これに呼応するように医療界では「時間医学」が注目を集めている。「時間」と「病気の発症や体の働き」の関係を科学的なデータに基づいて検証し、築き上げた医学である。
「心筋梗塞は朝の6時から11時に集中している。自律神経が副交感神経優位から交感神経優位に切り替わる端境期は、心臓への負担が増し、不整脈が発生しやすくなる。したがって、できれば急な運動は避けて欲しいのです」
このように語るのは、生体リズムに詳しい山梨大学医学部名誉教授で、新潟県長岡市の立川メディカルセンター顧問の田村康二氏である。
年間、心臓突然死で死亡する人は6万人いるといわれており、暑い盛りの7月と冬場の12月に、そのピークを迎える。
最近では、元Jリーガーの松田直樹選手(享年34歳)が心筋梗塞で亡くなった。8月2日の午前10時頃、松本市のグラウンドでランニング中、急性心筋梗塞で倒れ、翌日、帰らぬ人となった。
元Jリーガーの突然の訃報に日本中が驚いたが、30代での心臓突然死は決して珍しくないのだ。
一方、脳梗塞は患者数140万人で、年間8万人が死亡する。
血流が止まったところは4分経過すると壊死するといわれる。
これらの疾患は時間医学を守れば、減らせることができるものだ。
「免疫力を高め、病気になりにくくするためには、生体リズムを整えることが非常に大切になってきます。そのためには、日の出と同時に起きて朝日を存分に浴びることです。太陽が地平線から昇る寸前の光は青白く、生体リズムを正常化するのに最も適しているのです。光が黄色っぽくなってしまった朝8時の起床では遅すぎます」
健康長寿を願う人がどんどん増えている昨今だが、宵っ張りの朝寝坊ではダメということだ。

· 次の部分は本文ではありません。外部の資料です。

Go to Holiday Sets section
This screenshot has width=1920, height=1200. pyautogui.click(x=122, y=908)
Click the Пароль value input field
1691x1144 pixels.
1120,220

では、脳梗塞や心筋梗塞の予防は、どうすればいいのだろうか。田村名誉教授が続ける。
「起床後2時間は血栓が最もできやすく、脳梗塞や心筋梗塞を起こしやすいことがわかっています。血圧は起床とともに急激に上昇し、動脈を急に広げ、負担がかかって血栓ができやすくなります。したがって、病気のリスクも高くなる。朝目覚めたら水をたくさん飲めば、血液の粘度が弱まり、血栓ができにくくなるといえます」
目覚めた直後の1杯の水はいいとよく言われるが、たくさん飲むことが脳梗塞や心筋梗塞のリスクを減らすことにもなるのだ。